Falamos muito em desconstrução: desconstrução de modelos, de ideias, de conceitos. Mas, mais difícil que desconstruir, é construir. E as narrativas passam pela construção. Não há outro caminho. O início, o desenvolvimento e a conclusão são etapas fundamentais e essenciais para o viver. Não caminhar por estas etapas e não viver o que elas podem nos proporcionar é abrir mão da vida. É delegar o indelegável. É estar à margem de uma vida que poderia ser vivida.

Início, desenvolvimento e conclusão representam a nossa história, mas a verdadeira, e não a contada em poucos caracteres. A nossa história contada e criada por meio da nossa narrativa. Uma narrativa criada sem pressa porque os detalhes farão a diferença. Detalhes desprezados por escolhas que nós mesmos fizemos. Ainda há tempo para os detalhes, para reconstruí-los e fazermos de nossas narrativas, narrativas felizes e saudáveis.

Quero encerrar este texto, mas não a reflexão, com uma provocação de Mário Quintana, poeta brasileiro de todos os tempos, que diz:

“Não faças da tua vida um rascunho. Poderás não ter tempo de passá-la a limpo. ”

Que saibamos construir a nossa narrativa em papéis verdadeiros, em telas reais e sem pressa de passarmos por todas as linhas da nossa história.
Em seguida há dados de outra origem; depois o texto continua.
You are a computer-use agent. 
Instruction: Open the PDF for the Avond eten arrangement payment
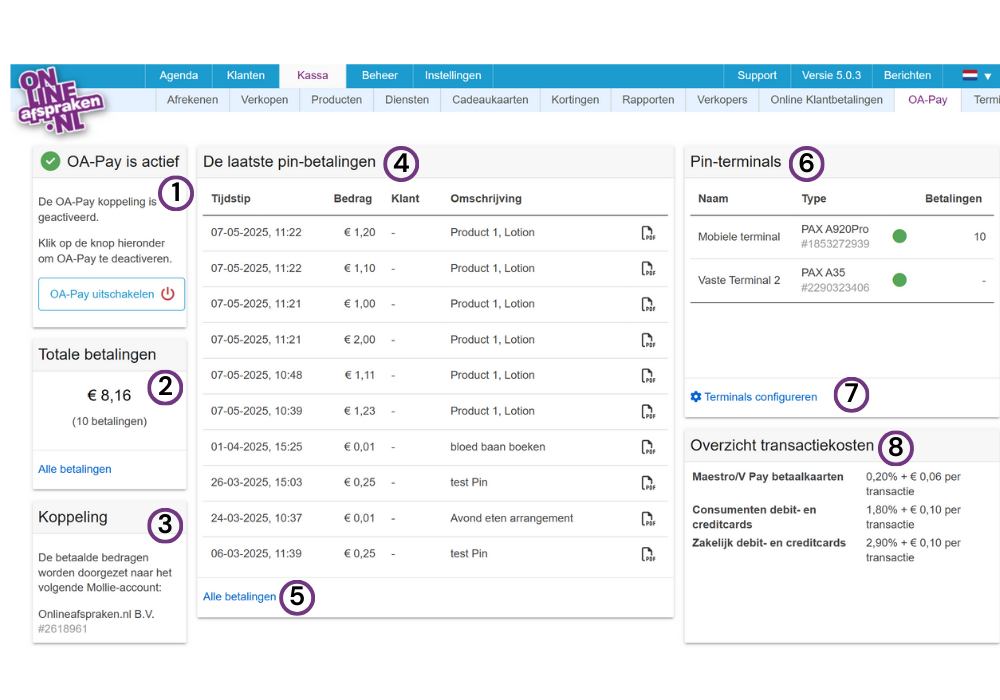pos(648,518)
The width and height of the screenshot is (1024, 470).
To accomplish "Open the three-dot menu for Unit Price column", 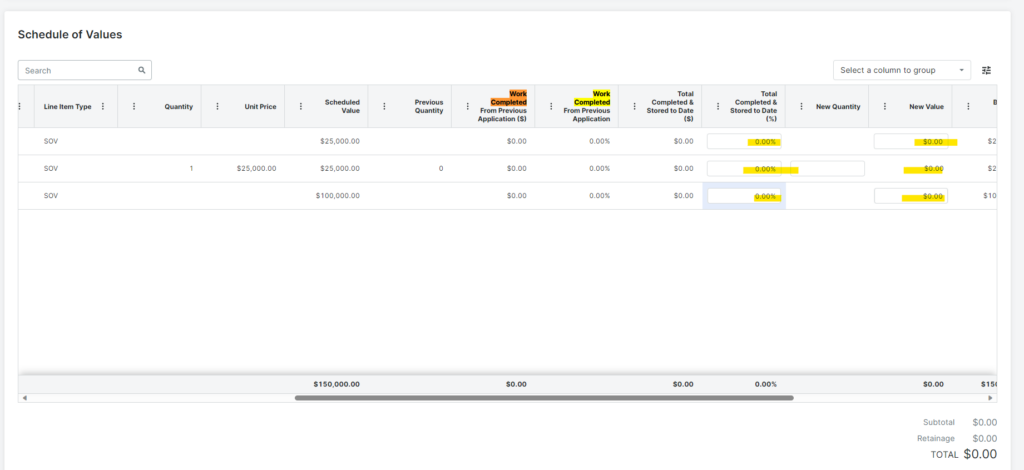I will point(217,106).
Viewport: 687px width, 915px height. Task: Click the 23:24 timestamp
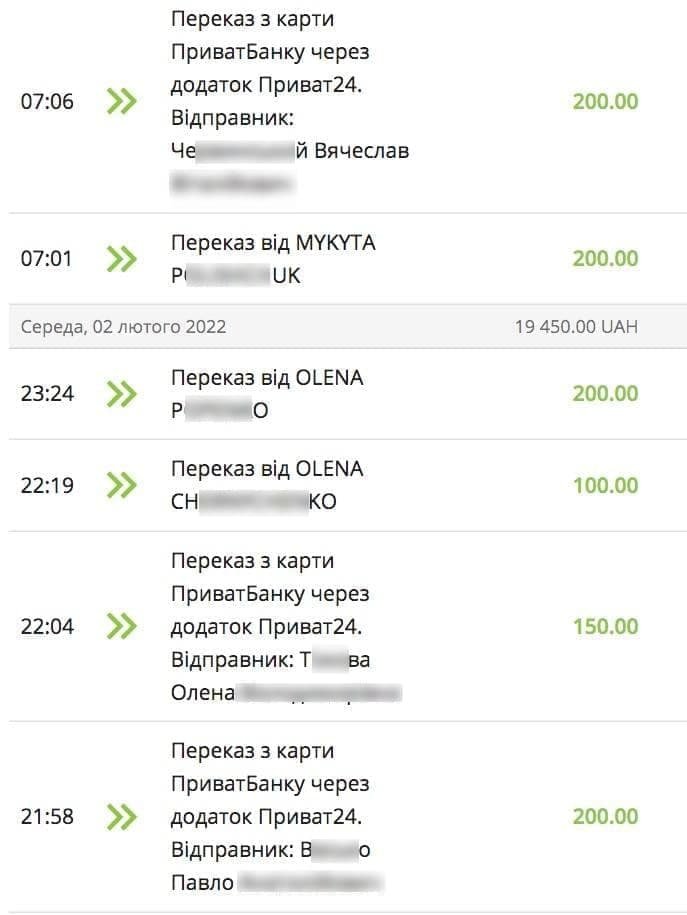pyautogui.click(x=47, y=394)
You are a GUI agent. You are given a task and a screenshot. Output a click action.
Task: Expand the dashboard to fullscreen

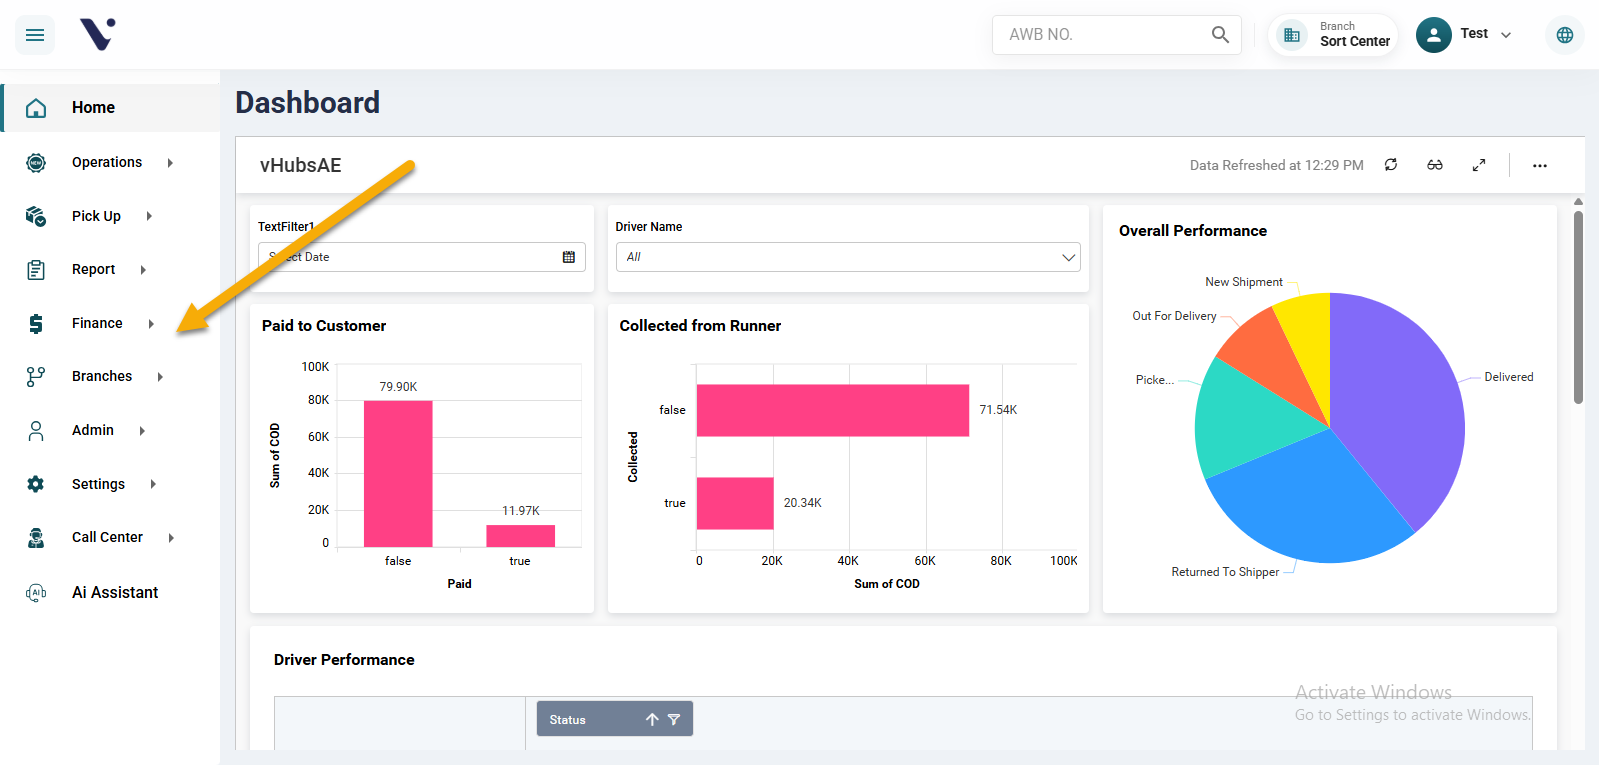[x=1478, y=165]
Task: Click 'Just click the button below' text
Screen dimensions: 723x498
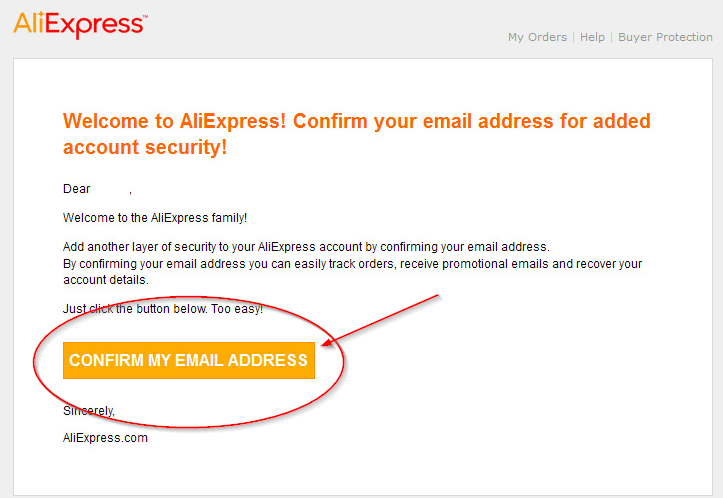Action: pyautogui.click(x=163, y=308)
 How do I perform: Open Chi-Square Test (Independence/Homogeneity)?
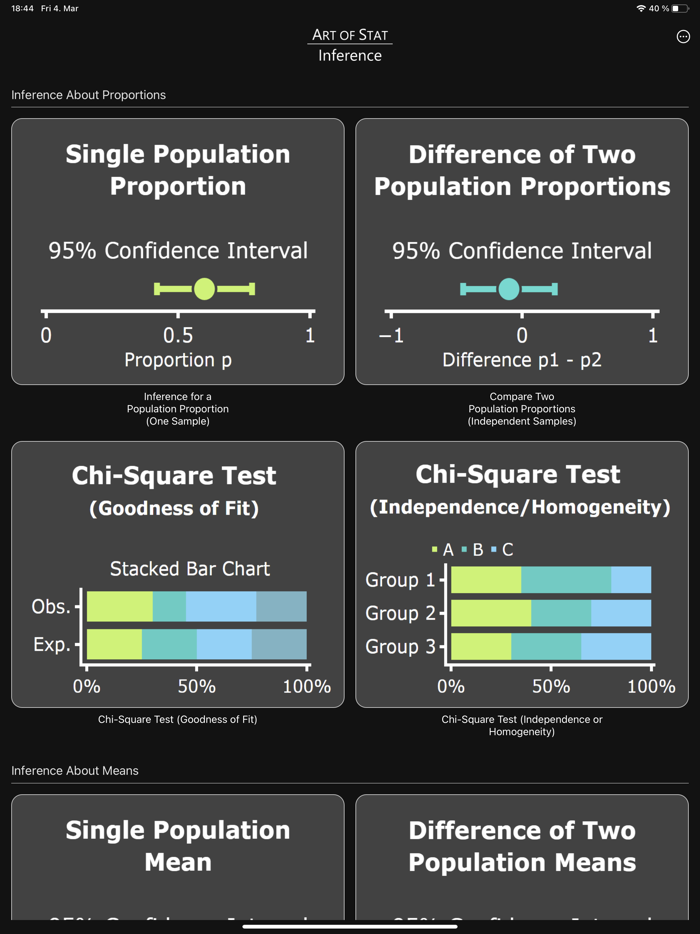522,575
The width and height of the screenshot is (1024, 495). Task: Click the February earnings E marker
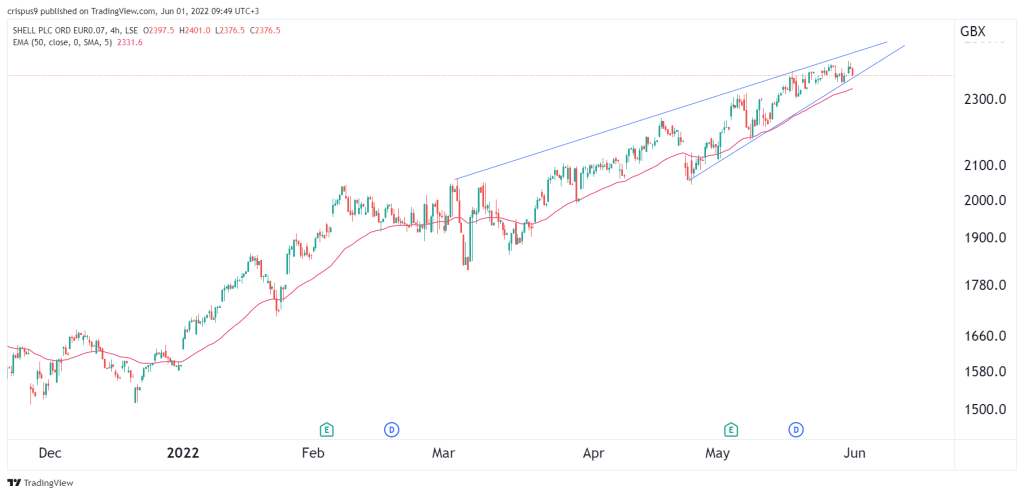click(326, 430)
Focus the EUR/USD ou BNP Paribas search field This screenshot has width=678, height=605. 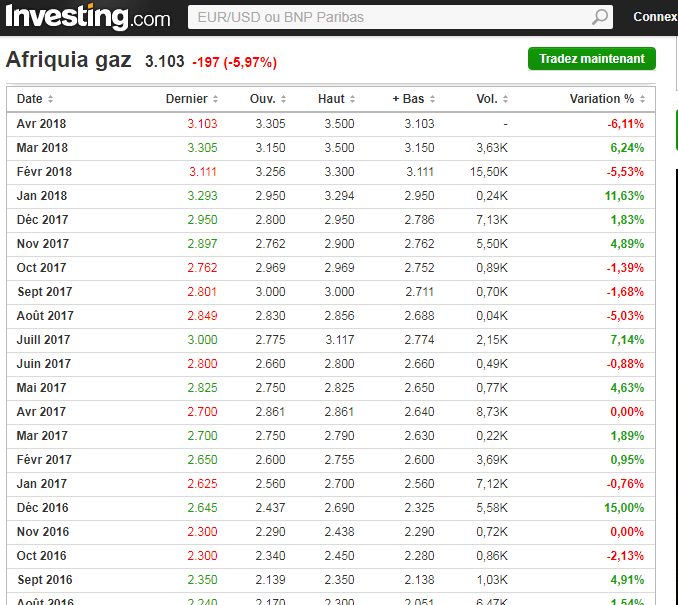390,17
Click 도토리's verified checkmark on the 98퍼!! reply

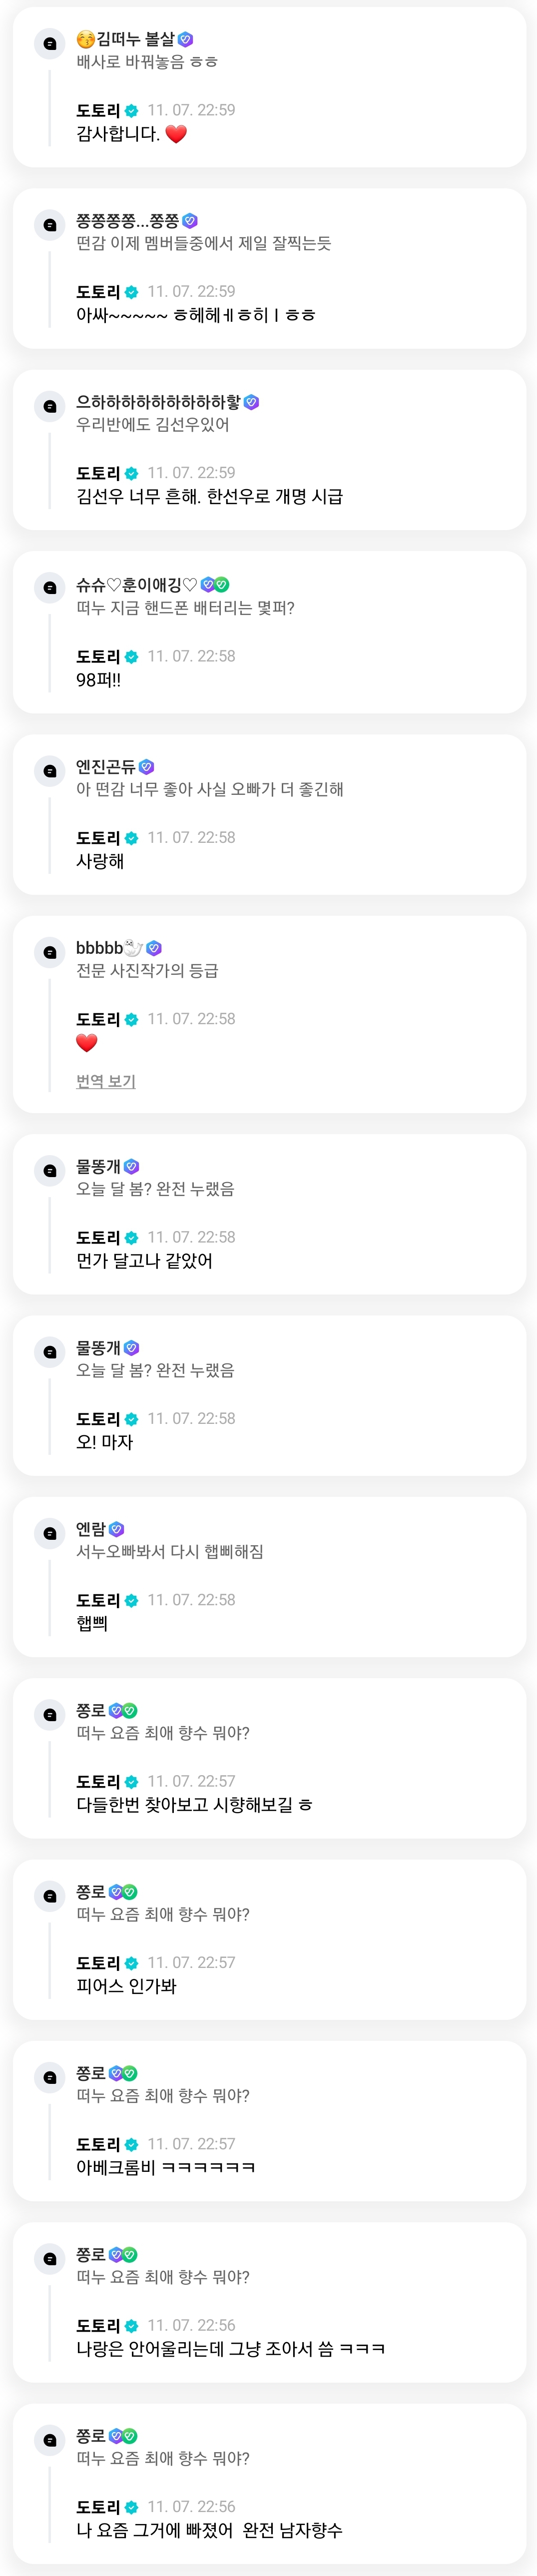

Que saibamos iniciar, desenvolver e concluir nossa narrativa de vida com dignidade e com orgulho e, acima de tudo, com disposição para não pularmos linhas e nem buscarmos atalhos desmedidos. Pois se assim o fizermos, nossa narrativa terá adoecido, e não será mais possível ouvi-la como o som da nossa própria história: a história da nossa vida.